Um debate "chocante"

Então o que aconteceu? O que aconteceu em todos os anos em que os alemães não sabiam o que dizer quando eles encontravam um judeu? Quando o autor de peças judeu nascido na
Hungria George Tabori foi festejado por servir à imagem antiquada dos judeus do pré-guerra na Alemanha. Ou quando o romancista alemão Martin Walser, em um discurso aceitando o Prêmio Frankfurt Book Fair Peace em 1998 condenou a “indústria do Holocausto”, dizendo que Auschwitz tinha sido usado como “ameaça rotineira, instrumento de intimidação e pressão moral” contra os alemães de hoje. Ou quando o autor Botho Strauss famosamente afirmou que a forma como os alemães lidaram com seu passado nazista paralisou a sociedade e deve ser contida. O historiador Ernst Nolte começou uma enorme discussão entre historiadores quando ele descreveu preocupação similar em um ensaio de 1986, chamado “The past that will not pass” (“O passado que não passará”). Steffen Heitmann, político do Leste do país que foi o candidato do chanceler Helmut Kohl à presidência da Alemanha, atraiu críticas para seus comentários que o papel especial da Alemanha na era do pós-guerra tinha que terminar com o colapso do comunismo. “A Alemanha é um Estado normal entre Estados normais”, disse ele.

As opiniões de todos os quatro foram altamente controversas na Alemanha – com os maiores críticos acusando-os de relativizarem o passado ou tentarem enterrá-lo. Eles também levaram o discurso na Alemanha mais para a direita, até o ponto onde Thilo Sarrazin, político social democrático e então membro do conselho executivo do banco central alemão, até fez comentários que os judeus compartilhavam um gene especifico. E o que os judeus na Alemanha acharam?

Polak diz que foi um “choque” e que ele se sentiu sufocado pelo debate. Gorelik também achou chocante e se perguntou se a Alemanha ainda era seu país.

Contudo, lentamente está ficando claro que essas discussões nunca foram de fato sobre os judeus, imigração ou os turcos. Em essência, todos esses debates foram eventos extremamente alemães, nos quais os judeus e a história foram usados para ganhar um pouco de clareza sobre a identidade desse povo aparentemente insondável. O Holocausto sempre foi sua muleta. Se os judeus simplesmente excluem o Holocausto, tudo pode começar a cambalear.

Os "Novos Alemães"

É claro que Polak acha tudo isso divertido. Ele também achou engraçado quando 2.000 cristãos cantaram sua música “Lasst uns alle Juden Sein” (“Vamos todos ser judeus”) em uma convenção da igreja.

O que os alemães que não sabem se têm permissão para rir podem aprender com Polak e outros novos judeus é a autoconfiança, uma atitude em relação à vida que não é mais determinada pelo que outra geração decidiu há tanto tempo.
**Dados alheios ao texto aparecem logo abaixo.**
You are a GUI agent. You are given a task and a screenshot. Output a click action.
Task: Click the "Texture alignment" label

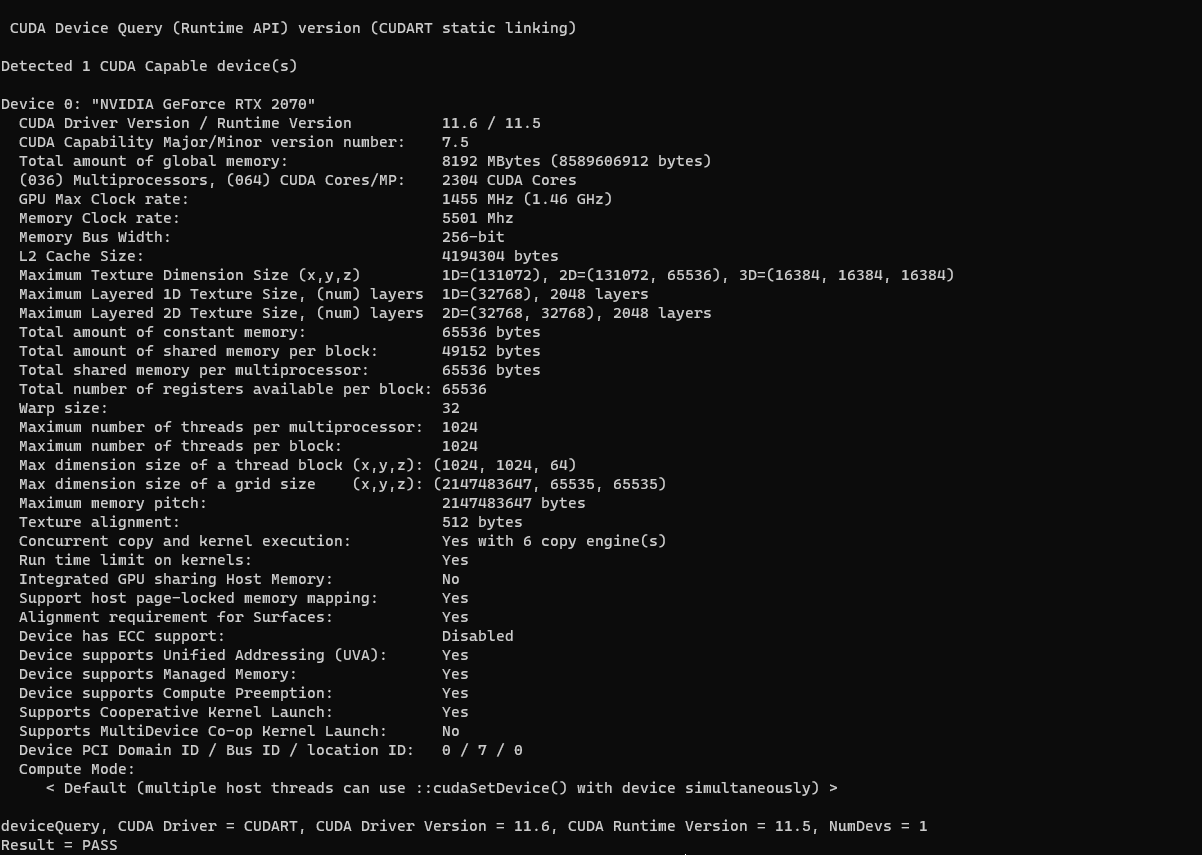(99, 522)
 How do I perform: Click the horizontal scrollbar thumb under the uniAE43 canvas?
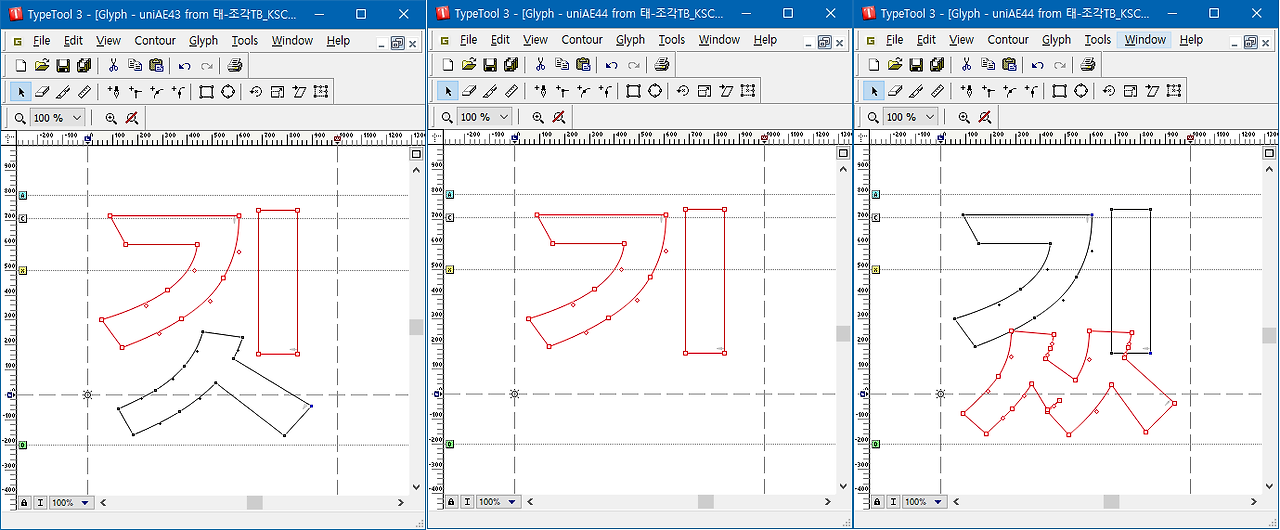coord(254,502)
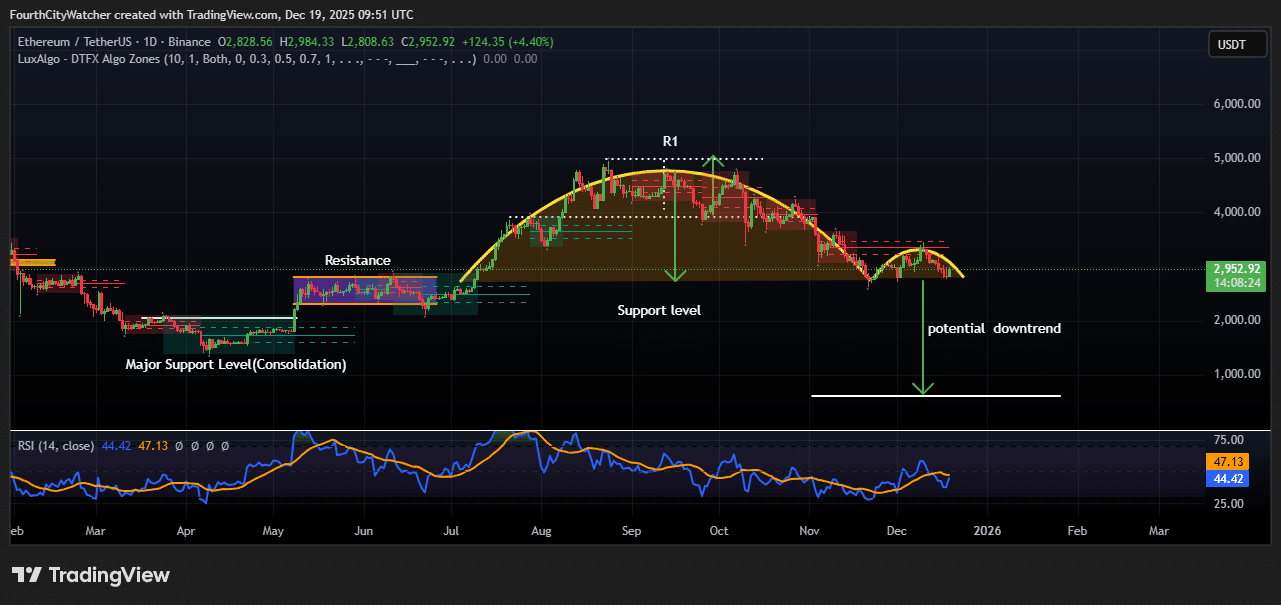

De fato, em um nível fundamental, os novos judeus são iguais aos novos alemães.

Isso não é uma tentativa de apagar tudo ou de romper completamente com o passado. Mas o fato é que já houve tantas histórias sobre Hitler, o monstro, ou Hitler, o ser humano, que elas não têm mais significado.

Em vez disso, o tema é a curiosidade, autoconfiança, abertura e inteligência. É sobre pessoas formatando sua própria identidade e descobrindo quem são na Alemanha –como cristãos, judeus, muçulmanos, ateus e cidadãos. É sobre um país que mudou há muito tempo.
Isso parece sentimental demais? Soa quase como o famoso “multiculturalismo”? Pois bem, o que parece realmente é com o século 21.